In the post on the Wildrose Alliance, since what year had the Progressive Conservative party held the Calgary-Glenmore seat?

* start EXCERPT PROVIDED *

Wednesday, September 16, 2009

Wildrose Alliance Makes The Scene

Alberta's number two conservative party makes bid for relevance

When Alberta's political history books are written, one may wonder how Ed Stelmach will be remembered:

As "Steady Eddie" Stemlach, or as Ed "Stalemate" Stelmach?

Political pundits and historians alike may be leaning toward the latter as the Progressive Conservative party lost its seat in Calgary-Glenmore, a riding the party has held since it first won power in 1971.

The loss is a shock, but a different shock from the one incurred in 2007 when the party lost Ralph Klein's former seat, Calgary-Elbow, to Liberal Craig Cheffins.

This time around, the Conservatives have lost out to the Wildrose Alliance, its conservative competition in Alberta, as Paul Hinman has chipped a little piece off of Stelmach's dominating majority government.

Just as was the case when Cheffins won a longtime Conservative seat away from them, Hinman's victory is being treated as a protest vote against Stelmach.

"Diane Colley-Urquhart took the bullet, but this was aimed at Ed," mused University of Calgary political scientist Duane Bratt.

Hinman seemed to echo Bratt's sentiment.

"I was talking to strong Tory supporters. They said, 'We need to deal with Ed, but we've got to remain loyal (to the party),'" Hinman said. "I said, 'Well you've got to make a choice because if you vote for Diane, it's a vote for Ed and you're endorsing his leadership.'"

* end EXCERPT PROVIDED *
* start SUPPLIED MATERIAL *

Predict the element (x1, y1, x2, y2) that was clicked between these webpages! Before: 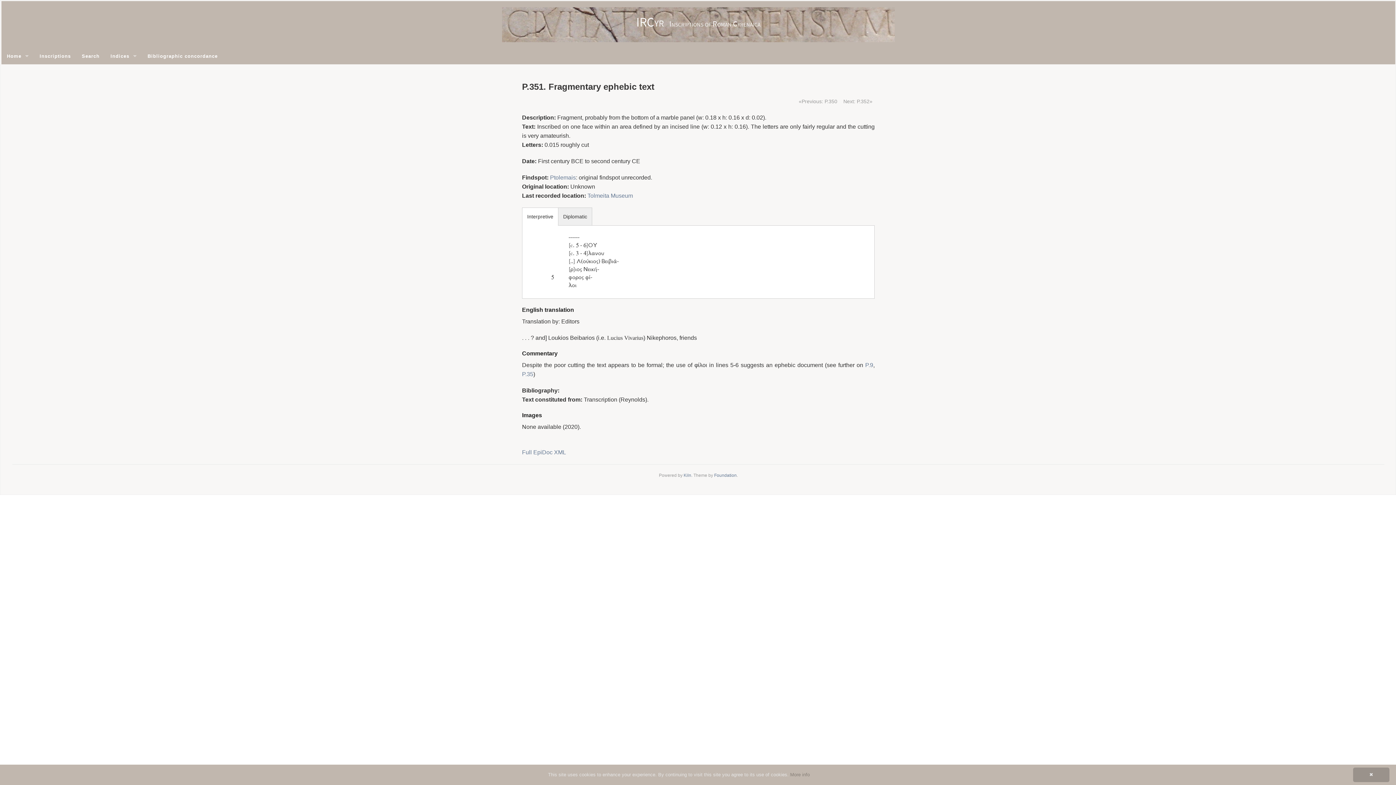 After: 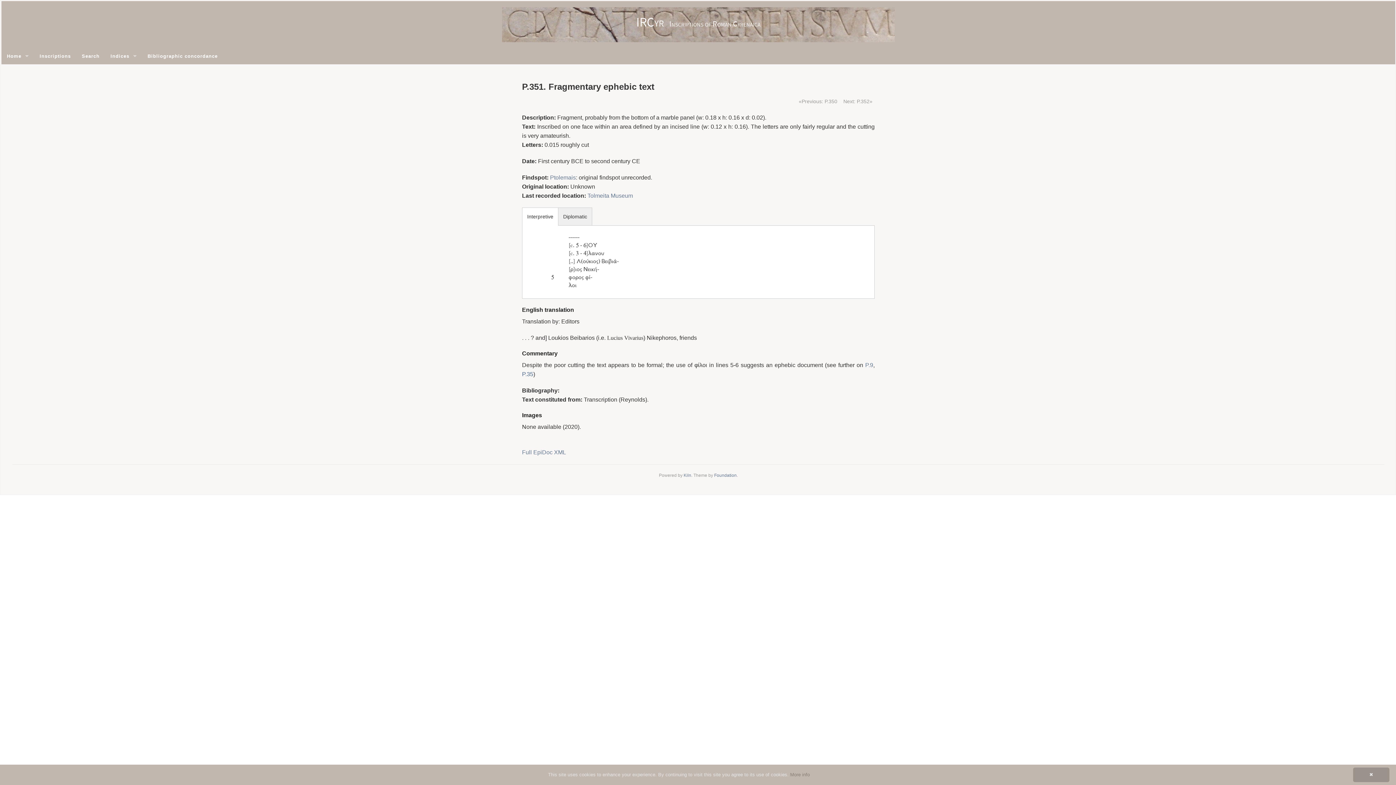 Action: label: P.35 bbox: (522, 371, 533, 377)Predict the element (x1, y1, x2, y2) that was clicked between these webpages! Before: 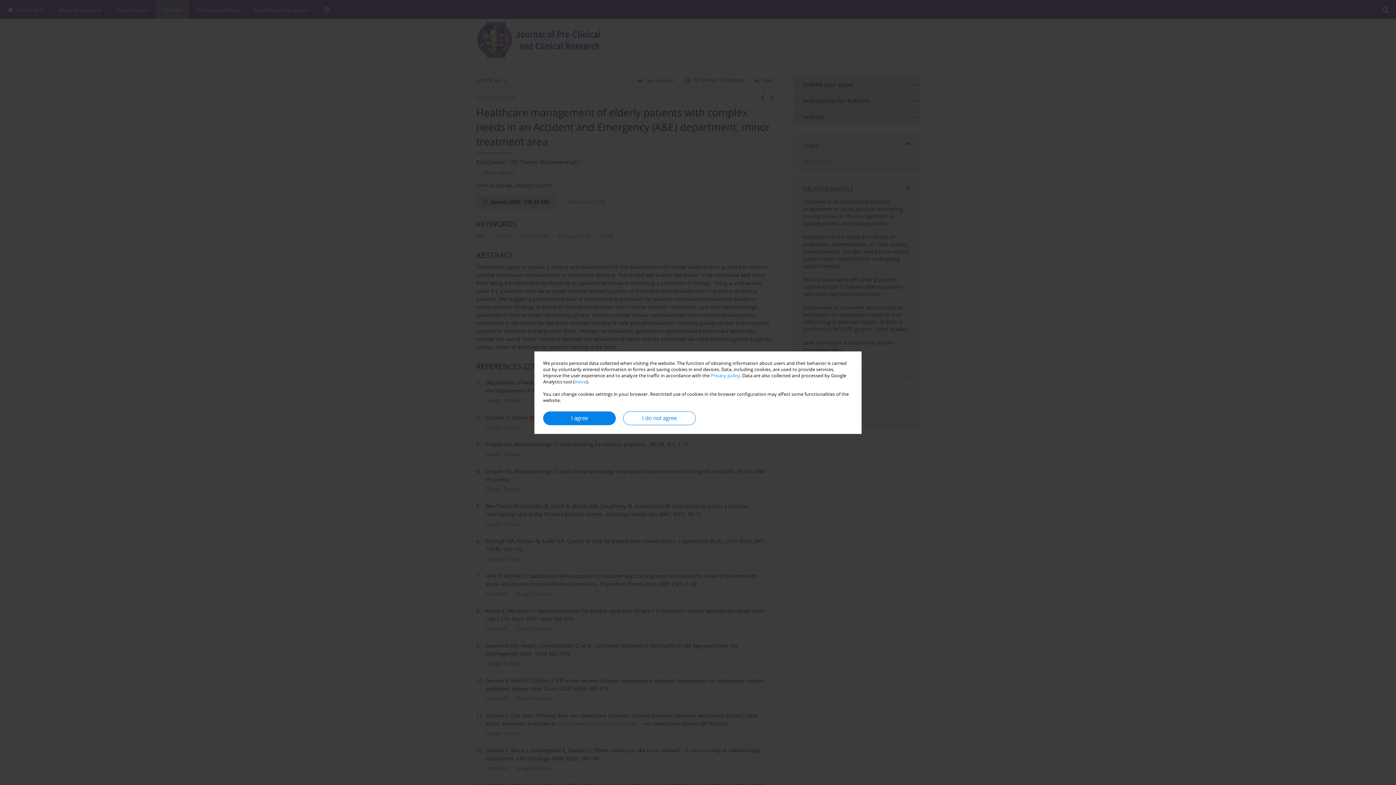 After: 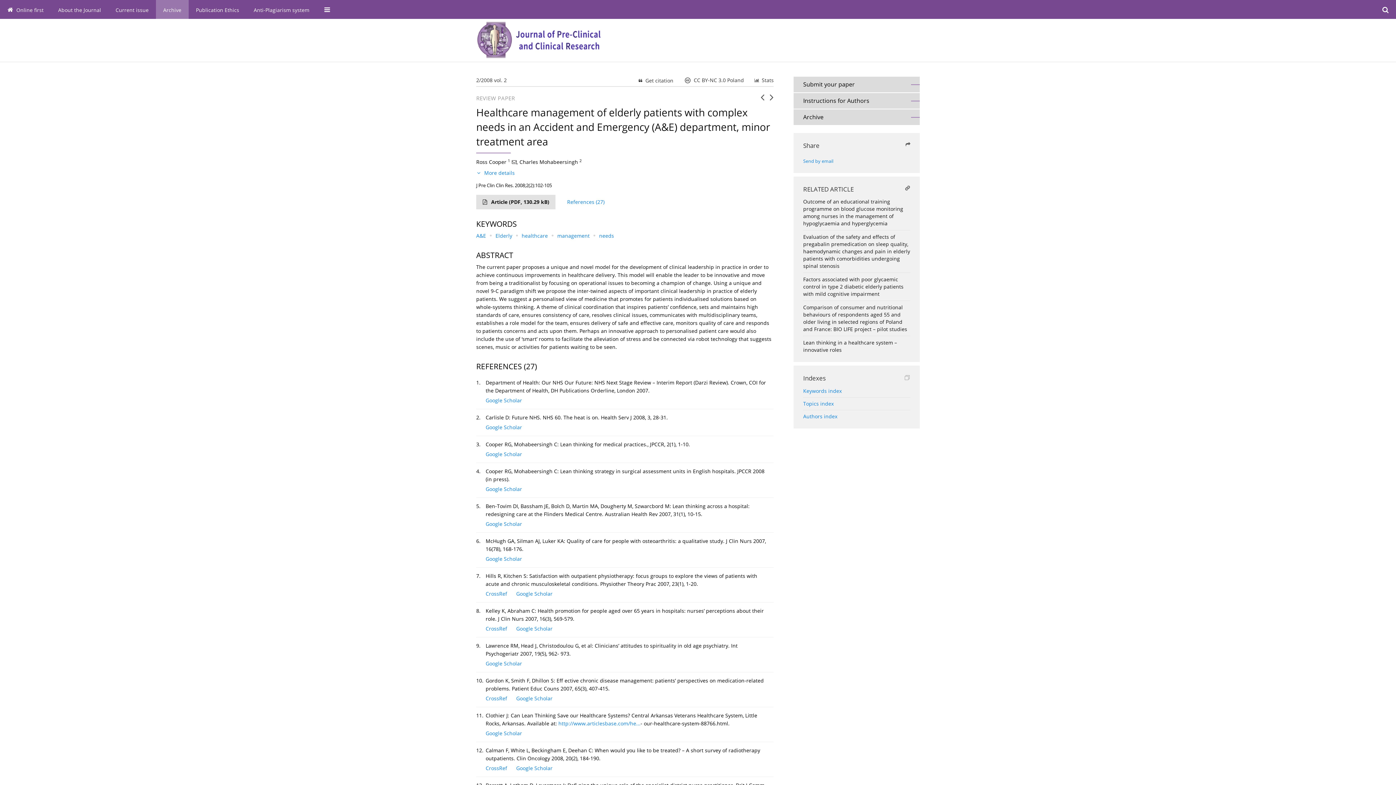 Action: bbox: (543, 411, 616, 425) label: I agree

* end SUPPLIED MATERIAL *

FINAL RESULT:
1971